19 de novembro é o dia da bandeira. Data escolhida em 1889 para homenagear a bandeira brasileira. Essa, que é o símbolo para marcar o fim do Império e o início da República, foi criada sob influência das formas e cores da antiga bandeira imperial, dado que sugere certa permanência e influência da estrutura política do passado no presente identitário republicano, além de possuir inspiração no lema positivista “o amor por princípio e a ordem por base, o progresso por fim”, realçando a obediência e hierarquia como premissa de desenvolvimento. Há, neste contexto de surgimento da bandeira, pontos a se questionar correspondentes a resquícios do período imperial e superioridade de alguns grupos sobre outros, no entanto, essa conversa fica para outro momento. O que se deseja debater neste texto são os eventos das últimas semanas, ligados às eleições presidenciais, onde a presença da bandeira se fez mais latente em imagens na mídia, cujas representações fazem menção direta ao fascismo. Há, inclusive, dentre estas imagens, aqueles que defendem o retorno da bandeira do império ainda monárquico e escravista do século XIX. Percebemos que o amor, lema do princípio, cai por terra, e vemos imperar a defesa do domínio colonial, o racismo e muito discurso de ódio.

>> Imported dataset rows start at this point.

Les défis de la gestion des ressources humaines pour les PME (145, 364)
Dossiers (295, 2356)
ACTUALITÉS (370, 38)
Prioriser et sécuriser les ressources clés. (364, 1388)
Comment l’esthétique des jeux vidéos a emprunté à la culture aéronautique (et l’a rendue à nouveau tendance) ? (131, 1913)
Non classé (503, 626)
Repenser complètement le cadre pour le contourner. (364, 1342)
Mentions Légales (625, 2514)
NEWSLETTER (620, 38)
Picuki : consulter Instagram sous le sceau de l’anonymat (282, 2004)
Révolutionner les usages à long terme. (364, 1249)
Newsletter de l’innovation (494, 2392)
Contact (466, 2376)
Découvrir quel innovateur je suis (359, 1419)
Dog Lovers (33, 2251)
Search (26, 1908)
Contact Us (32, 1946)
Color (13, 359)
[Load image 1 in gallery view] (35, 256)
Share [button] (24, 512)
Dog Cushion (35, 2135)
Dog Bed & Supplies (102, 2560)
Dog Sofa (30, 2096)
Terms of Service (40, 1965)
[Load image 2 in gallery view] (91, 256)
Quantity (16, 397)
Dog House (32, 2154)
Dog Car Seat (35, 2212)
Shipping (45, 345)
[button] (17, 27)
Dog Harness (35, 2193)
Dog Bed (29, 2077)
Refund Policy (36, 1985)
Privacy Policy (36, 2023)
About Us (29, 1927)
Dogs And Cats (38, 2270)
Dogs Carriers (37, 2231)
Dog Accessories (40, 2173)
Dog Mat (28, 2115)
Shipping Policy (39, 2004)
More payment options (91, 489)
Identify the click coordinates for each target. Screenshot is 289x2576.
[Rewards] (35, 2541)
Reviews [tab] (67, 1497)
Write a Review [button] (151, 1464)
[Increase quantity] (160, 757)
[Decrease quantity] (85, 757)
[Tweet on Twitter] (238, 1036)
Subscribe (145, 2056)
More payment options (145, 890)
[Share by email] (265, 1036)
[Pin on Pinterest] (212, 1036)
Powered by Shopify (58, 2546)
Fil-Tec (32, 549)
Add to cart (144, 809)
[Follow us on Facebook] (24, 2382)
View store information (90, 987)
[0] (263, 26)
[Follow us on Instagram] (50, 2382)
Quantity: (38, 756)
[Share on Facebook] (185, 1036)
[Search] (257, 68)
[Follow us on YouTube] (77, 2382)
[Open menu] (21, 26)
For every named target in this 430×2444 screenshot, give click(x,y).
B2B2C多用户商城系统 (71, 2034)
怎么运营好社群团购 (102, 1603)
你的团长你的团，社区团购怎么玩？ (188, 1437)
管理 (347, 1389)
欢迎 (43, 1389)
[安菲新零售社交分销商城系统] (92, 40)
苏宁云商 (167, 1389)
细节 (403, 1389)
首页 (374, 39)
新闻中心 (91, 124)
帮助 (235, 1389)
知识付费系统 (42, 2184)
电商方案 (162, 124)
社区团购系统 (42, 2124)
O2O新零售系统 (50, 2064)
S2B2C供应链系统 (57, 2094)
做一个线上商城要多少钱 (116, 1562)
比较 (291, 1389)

Trabalho de elaboração da Bandeira do Coletivo Cacau na Oficina de Arte e Ativismo do OPOCA.
A partir desses fatos recentes, o Coletivo CACAU, na Oficina de Arte e Ativismo, debateu sobre símbolos e gestos de apologia ao fascismo, sistema de poder autocrático, autoritário e ultranacionalista. Ao analisar estas imagens, compostas por manchetes de jornais, fotos e vídeos circulados nas redes sociais, constatamos que de fato os signos sugerem pacto, identificação e elogio à ideologia fascista. O exemplo mais marcante e que se manifestou repetidas vezes foi a nossa bandeira do Brasil com o elemento da suástica. Símbolo proibido em território nacional sob a lei 7.716/1989, segundo a qual é crime fabricar, comercializar, distribuir ou veicular símbolos, emblemas, ornamentos, distintivos ou propaganda que utilizem a cruz suástica ou gamada, para fins de divulgação do nazismo. Além disso, a lei se complementa com praticar, induzir ou incitar a discriminação ou preconceito de raça, cor, etnia, religião de/com procedência nacional. Situações essas de discriminação que testemunhamos como violência contra sujeitos negros, mulheres, comunidade LGBTQIAP+, periféricos e nordestinos após o resultado das eleições. A bandeira nacional sobreposta com a suástica e as saudações nazistas se assume como marca de um grupo que comete tais crimes de intolerância.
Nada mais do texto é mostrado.